**Extract to read**
=====

There are two major business models in cell therapy and regenerative medicine industry – autologous and allogeneic. Each model has pros and cons. I’d briefly summarize features of each model as the following:
Autologous:
- personalized/ highly customized therapy
- medical procedure-like;
- scale out manufacturing;
- very high manufacturing cost (cost of goods (COGs), series of quality control assays for each patient = 1 batch, labor);
- complicated regulatory path;
- complicated logistics;
- low-to-no risk of immunogenicity;
- hard to commercialize and standardize;
- possible slow adoption in clinic.
Allogeneic:
- not personalized (one similar product for many)

=====

**Dataset**
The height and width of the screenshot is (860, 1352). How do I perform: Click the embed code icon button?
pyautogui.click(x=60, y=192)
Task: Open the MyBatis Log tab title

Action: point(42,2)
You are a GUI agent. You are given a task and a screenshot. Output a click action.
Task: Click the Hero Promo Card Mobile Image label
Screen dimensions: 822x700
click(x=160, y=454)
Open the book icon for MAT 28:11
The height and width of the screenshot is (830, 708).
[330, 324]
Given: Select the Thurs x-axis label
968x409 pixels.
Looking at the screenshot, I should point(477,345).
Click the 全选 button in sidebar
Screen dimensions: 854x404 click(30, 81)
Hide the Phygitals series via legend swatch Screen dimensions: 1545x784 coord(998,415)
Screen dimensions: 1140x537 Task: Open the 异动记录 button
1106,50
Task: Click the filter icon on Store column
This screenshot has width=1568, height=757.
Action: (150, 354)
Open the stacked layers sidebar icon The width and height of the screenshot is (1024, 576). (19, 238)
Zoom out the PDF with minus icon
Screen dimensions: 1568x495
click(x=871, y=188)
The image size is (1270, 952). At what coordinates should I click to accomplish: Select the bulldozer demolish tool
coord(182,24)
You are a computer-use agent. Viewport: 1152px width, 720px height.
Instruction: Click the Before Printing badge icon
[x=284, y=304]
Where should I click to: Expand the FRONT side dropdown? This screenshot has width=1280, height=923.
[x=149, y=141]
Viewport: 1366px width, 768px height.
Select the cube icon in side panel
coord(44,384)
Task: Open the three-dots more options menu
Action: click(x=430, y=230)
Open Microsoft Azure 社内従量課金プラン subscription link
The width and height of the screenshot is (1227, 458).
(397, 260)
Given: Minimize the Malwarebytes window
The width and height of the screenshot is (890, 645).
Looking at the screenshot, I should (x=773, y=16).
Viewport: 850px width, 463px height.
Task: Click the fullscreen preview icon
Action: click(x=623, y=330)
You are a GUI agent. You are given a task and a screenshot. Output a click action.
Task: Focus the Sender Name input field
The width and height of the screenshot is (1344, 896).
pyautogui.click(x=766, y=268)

=====

**Required tasks**
**A.** In the overview of cell therapy business models, list the cost items given in parentheses after "very high manufacturing cost".
**B.** Continue the overview of cell therapy business models after its last line, "not personalized (one similar product for many)".

**Task results**
**A.**
- cost of goods (COGs)
- series of quality control assays for each patient = 1 batch
- labor

**B.**
- traditional Pharma/ Biotech-like – “off-the-shelf”;
- clear logistics;
- scale up manufacturing;
- lower cost of manufacturing (low COGs, one series of quality control assays per batch);
- clear and easier regulatory path;
- highly dependent from donor raw material availability;
- cell banks-based (master/ working/ clinical cell banks);
- risks associated with allogeneic cells (more tests for donor raw materials, immunogenicity);
- easier to commercialize;
- requires larger storage facility and shipment department;
- potentially easy adoption in clinic.
Considerably, allo- model is more pro-industry and more suitable for successful commercialization. Some professionals don’t even believe that auto- models could be successfully commercialized and adopted on the medical market. Nevertheless, we can see multiple companies in the field, which pursue either allo- or auto- business models.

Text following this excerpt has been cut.